▶ What the exercise asks
Select each of the following rows that contains the string "Task" and reproduce those rows in full.
[Begin Exercise material]
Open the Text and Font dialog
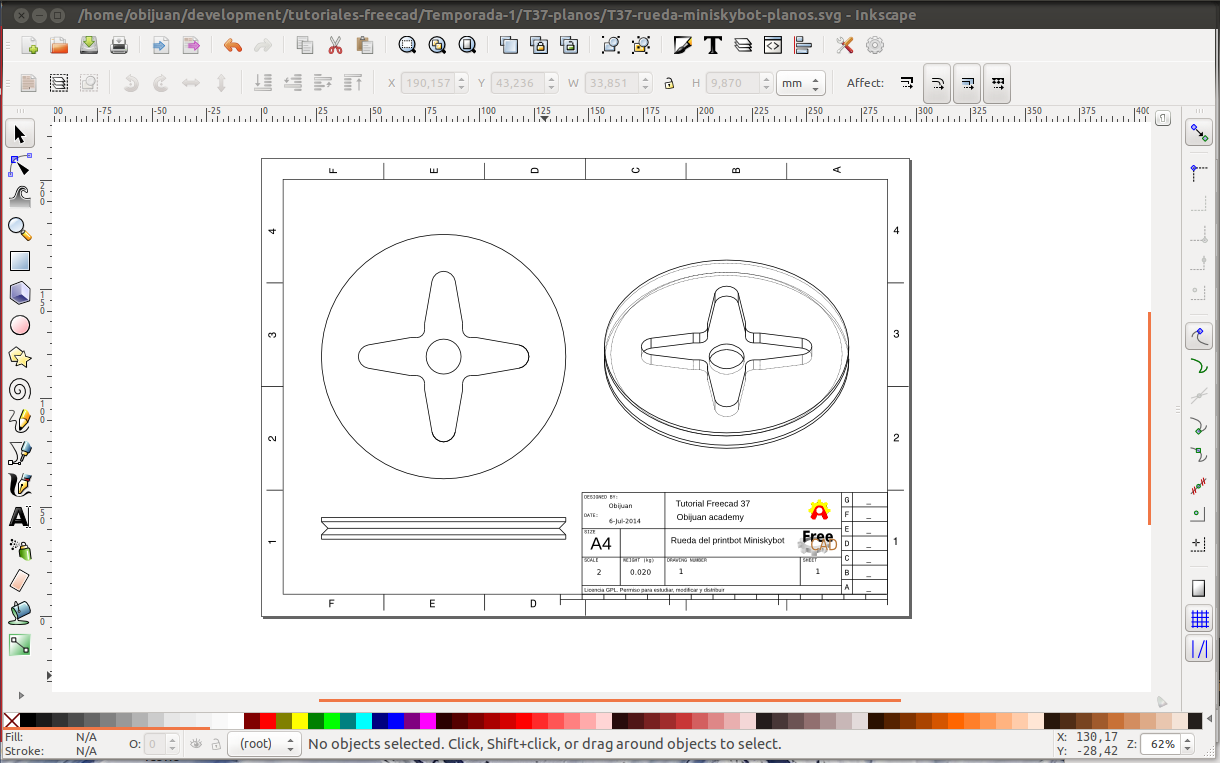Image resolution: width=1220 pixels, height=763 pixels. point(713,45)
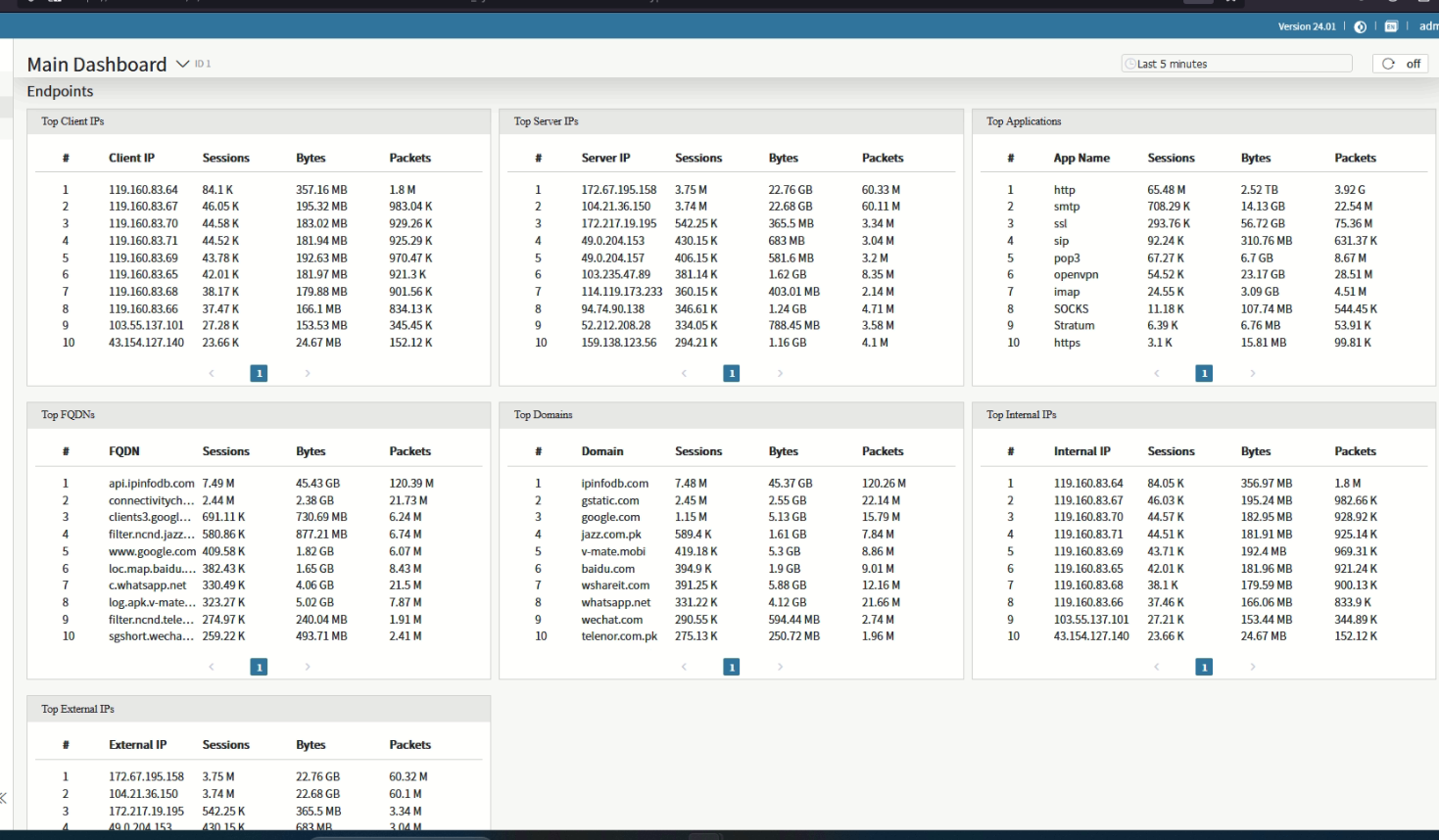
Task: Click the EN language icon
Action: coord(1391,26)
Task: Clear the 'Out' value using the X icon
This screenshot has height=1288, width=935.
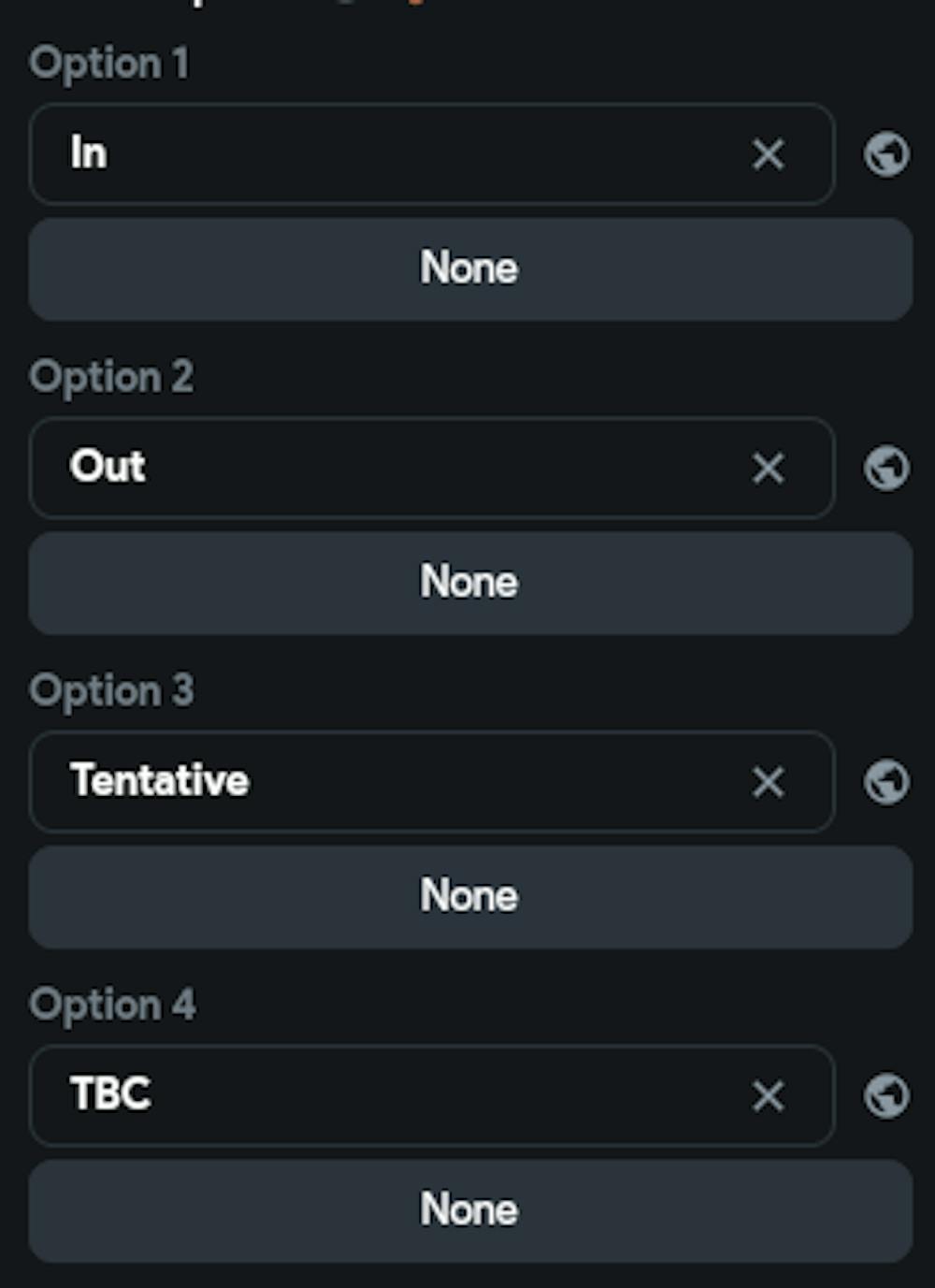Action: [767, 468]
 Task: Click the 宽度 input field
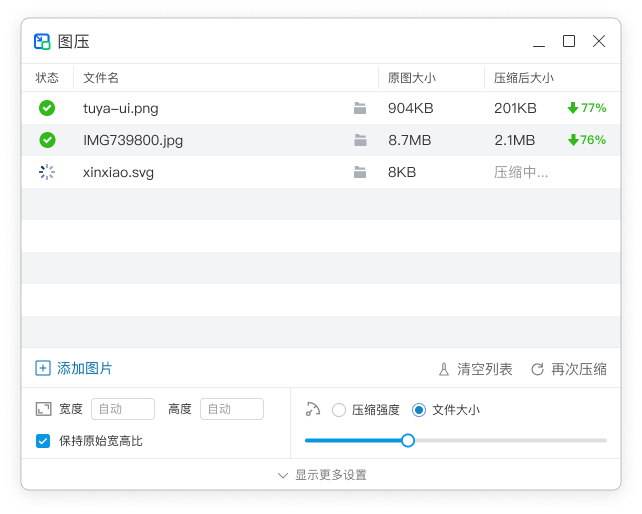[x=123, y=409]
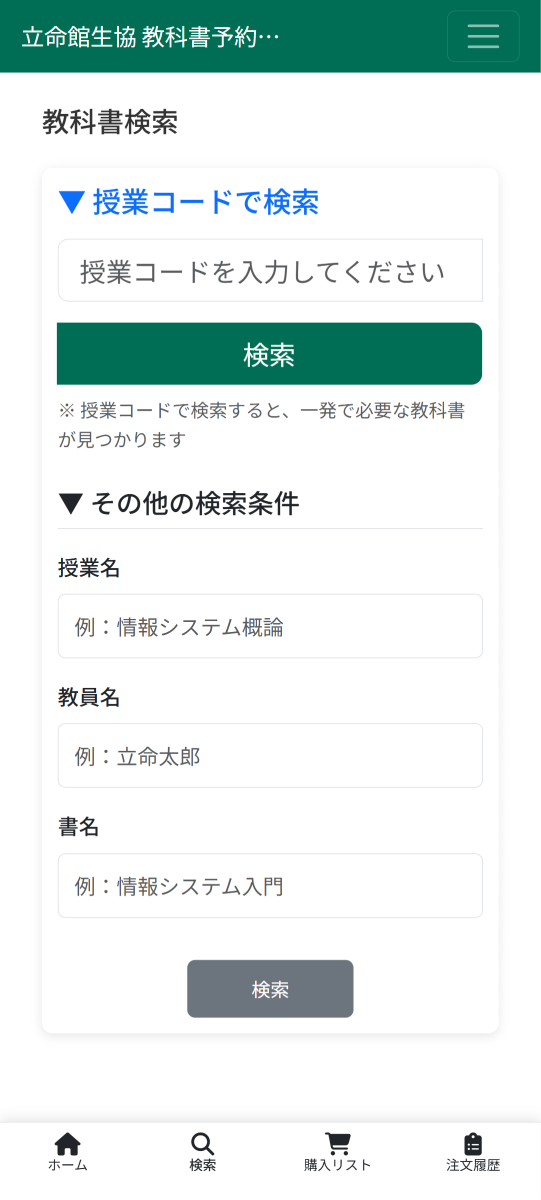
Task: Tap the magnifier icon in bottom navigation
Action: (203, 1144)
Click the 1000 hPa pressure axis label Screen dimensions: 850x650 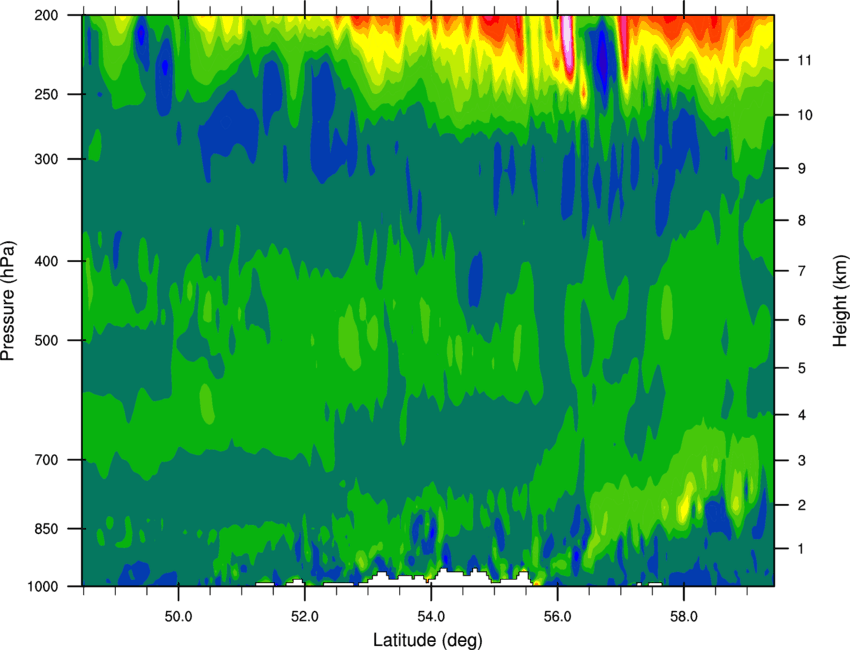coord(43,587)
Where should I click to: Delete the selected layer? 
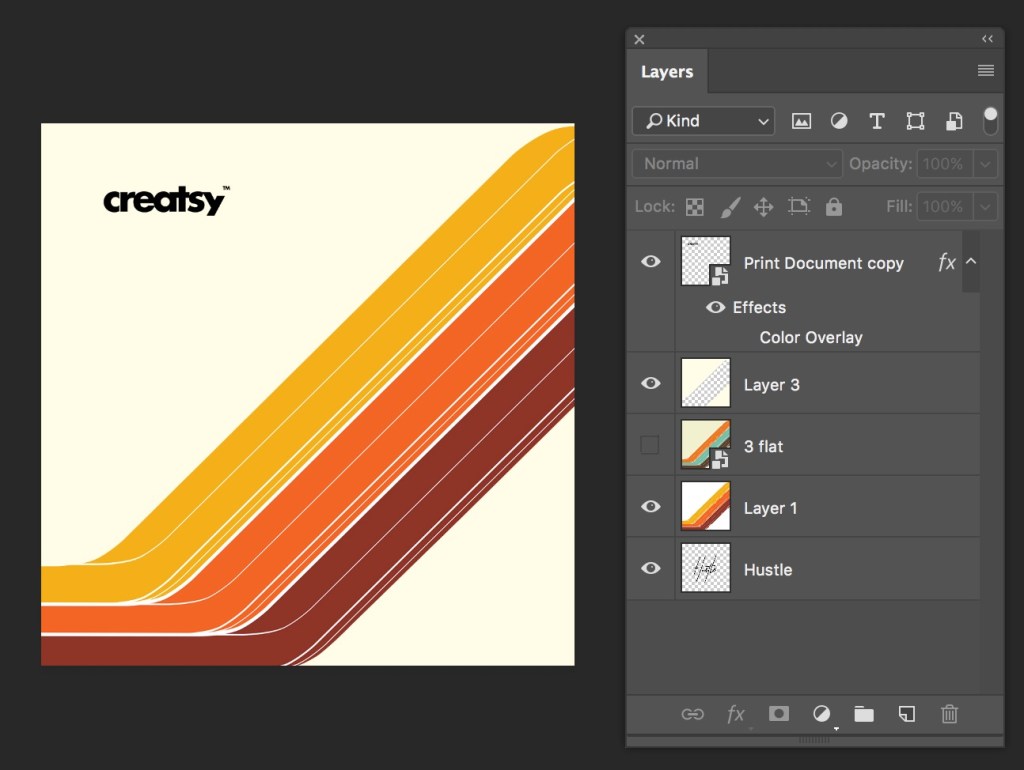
[End Exercise material]
▶ Result for this exercise
Task: Click the EN language icon
Task: Clear the 'Out' value using the X icon
 Task: Click the 宽度 input field
Task: Tap the magnifier icon in bottom navigation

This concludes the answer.